### Instructions
1. Reproduce the passage on Yoshikazu's death word for word, beginning at the words "There was also" and stopping after the words "the heavens above.".
2. Summarize the passage on Yoshikazu's death in two sentences.
3. Using the passage on Yoshikazu's death, explain in one to three sentences why Yoshimochi ended the lives of some of his family members.

### Source
****************
There was also another rumor that circulated about the death of Yoshikazu. Spiritual followers believed that Yoshikazu’s early illness and eventual death served as the punishment from heaven for the sins of his father Yoshimochi. This was because Yoshimochi killed numerous priests during his lifetime as a means of being able to control shrines and temples.

Yoshimochi also saw some of his family members as threats to his position as the shogun of the Ashikaga shogunate. In order to appease this fear and to solidify his position in office, Yoshimochi ended their lives. That way, no one else would be able to pine for his throne. It was said that Yoshikazu’s death served as divine intervention from the heavens above.
****************
### Information supplied
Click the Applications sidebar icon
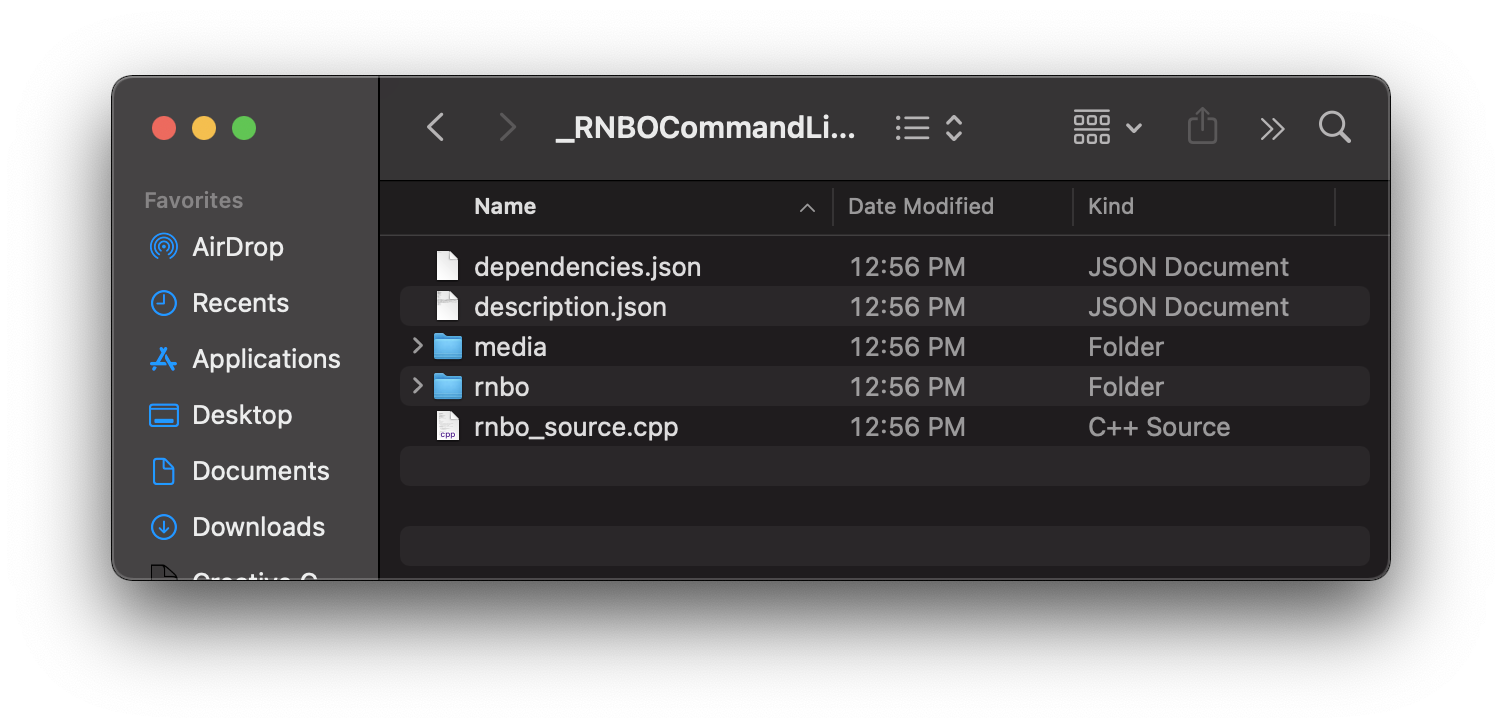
****************
### Worked answers
1.
There was also another rumor that circulated about the death of Yoshikazu. Spiritual followers believed that Yoshikazu’s early illness and eventual death served as the punishment from heaven for the sins of his father Yoshimochi. This was because Yoshimochi killed numerous priests during his lifetime as a means of being able to control shrines and temples.

Yoshimochi also saw some of his family members as threats to his position as the shogun of the Ashikaga shogunate. In order to appease this fear and to solidify his position in office, Yoshimochi ended their lives. That way, no one else would be able to pine for his throne. It was said that Yoshikazu’s death served as divine intervention from the heavens above.

2. Spiritual followers believed that Yoshikazu's early illness and death were heaven's punishment for the sins of his father, Yoshimochi. Yoshimochi had killed many priests to gain control of shrines and temples, and he also ended the lives of family members he saw as threats to his position as shogun.

3. Yoshimochi saw some of his family members as threats to his position as shogun of the Ashikaga shogunate. He killed them to ease this fear and secure his place in office, so that no one else could pine for his throne.